[Stated goal]: Copy the material from the line with "Task: Open the 甘特图 01 document tab" to the line with "click(103, 125)", leaving out the pictures.

[Begin]

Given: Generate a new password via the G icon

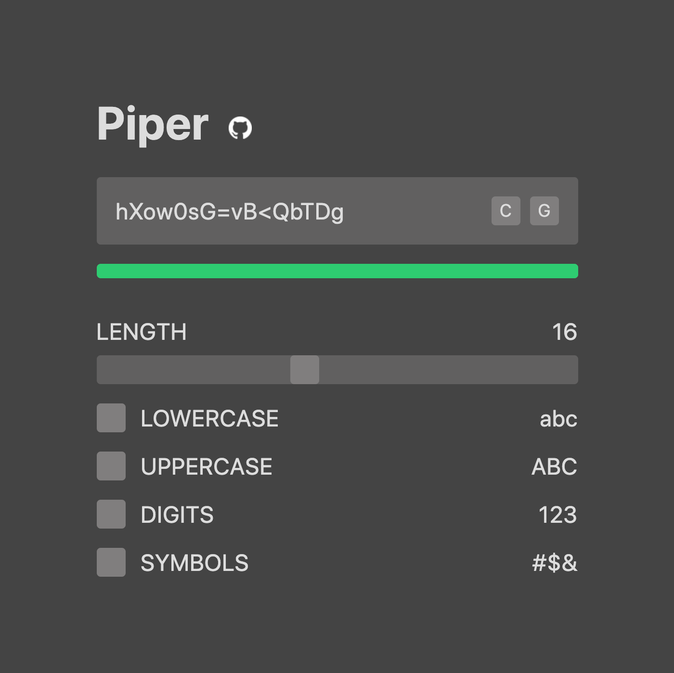Looking at the screenshot, I should 544,210.
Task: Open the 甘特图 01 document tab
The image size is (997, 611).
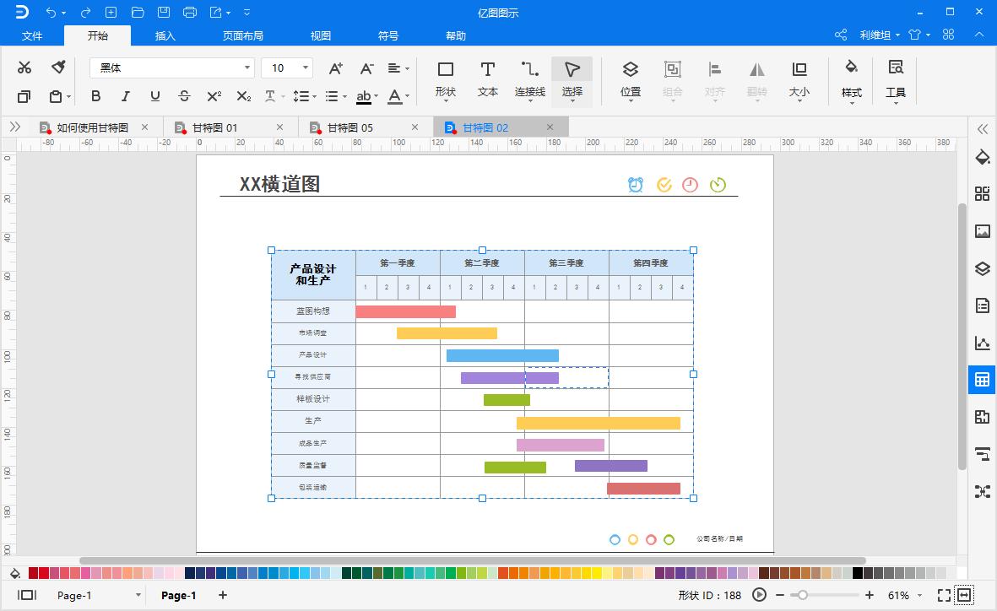Action: coord(221,127)
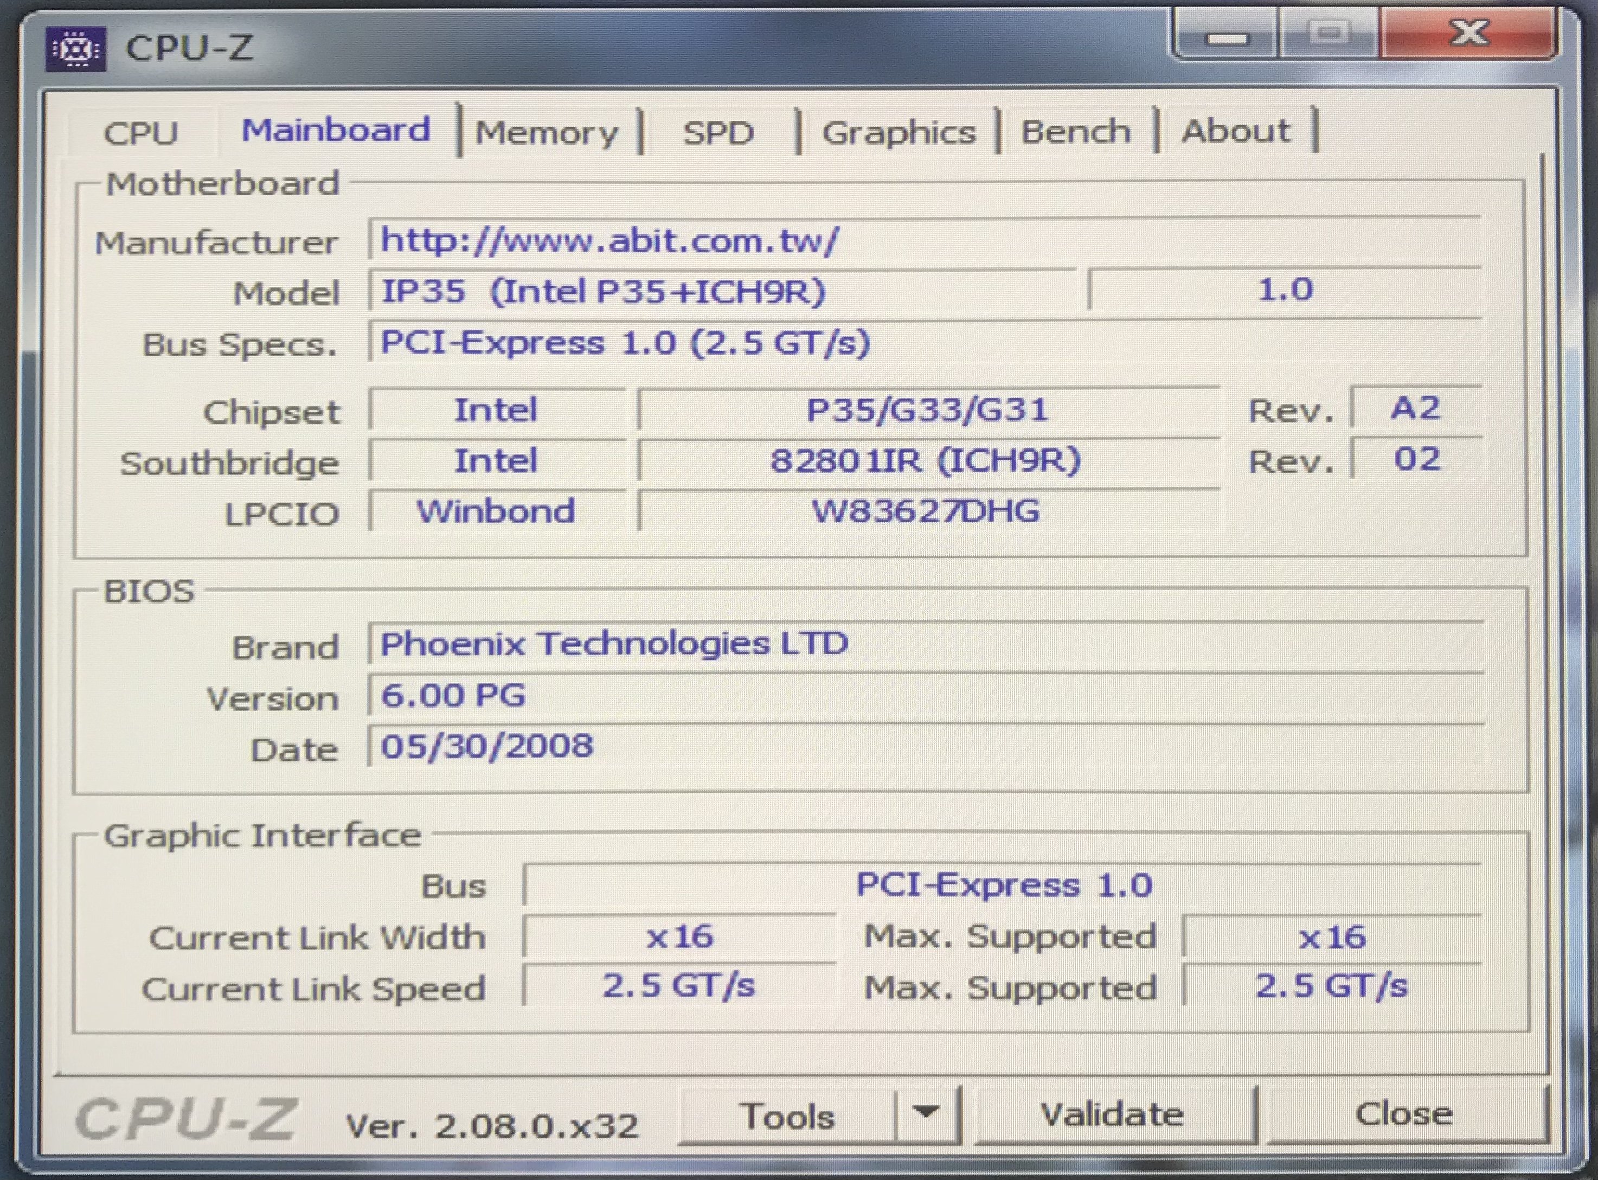Click the disabled maximize window button
Image resolution: width=1598 pixels, height=1180 pixels.
coord(1329,34)
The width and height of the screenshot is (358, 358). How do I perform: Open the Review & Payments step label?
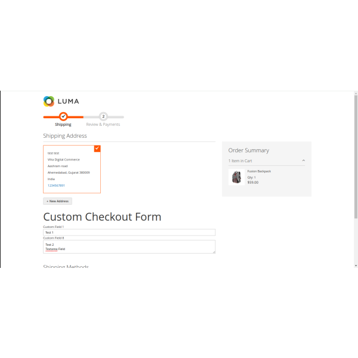click(103, 125)
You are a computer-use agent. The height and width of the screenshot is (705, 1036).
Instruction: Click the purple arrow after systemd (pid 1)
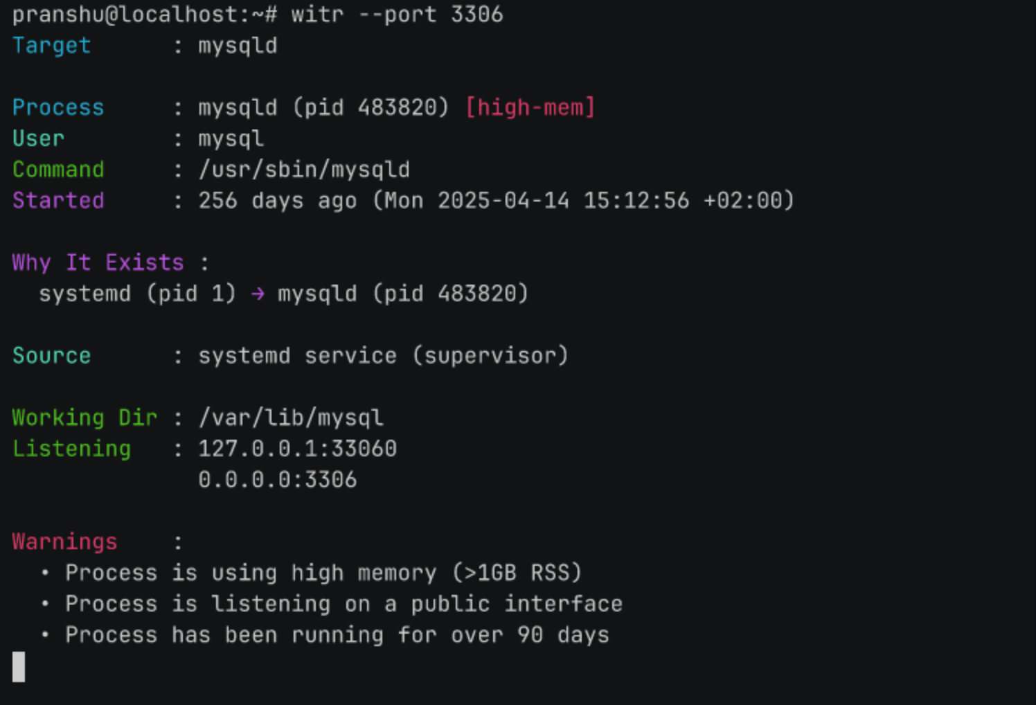click(258, 294)
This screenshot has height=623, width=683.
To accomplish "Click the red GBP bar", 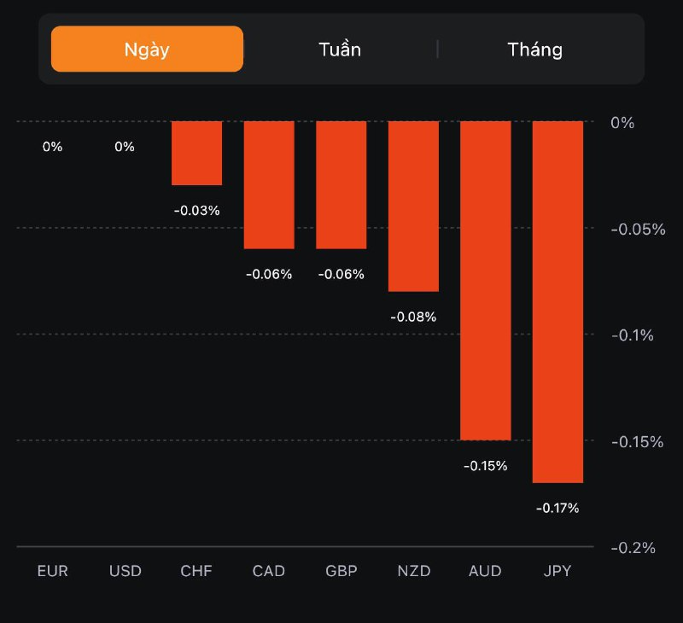I will point(341,185).
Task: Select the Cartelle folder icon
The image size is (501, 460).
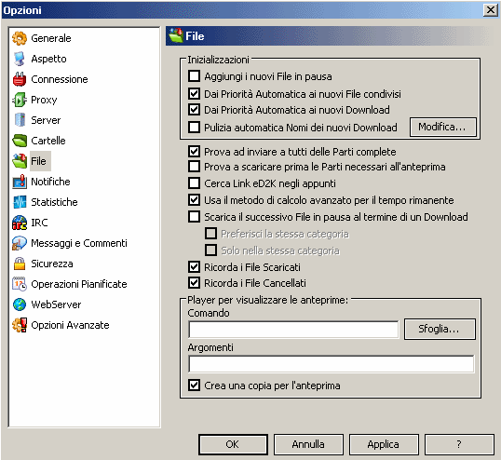Action: [x=20, y=141]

[End]

[Full solution]:
Task: Open the 甘特图 01 document tab
The image size is (997, 611).
Action: coord(221,127)
Click the disabled maximize window button
Image resolution: width=1598 pixels, height=1180 pixels.
coord(1329,34)
The width and height of the screenshot is (358, 358). How do I perform: Open the Review & Payments step label?
click(103, 125)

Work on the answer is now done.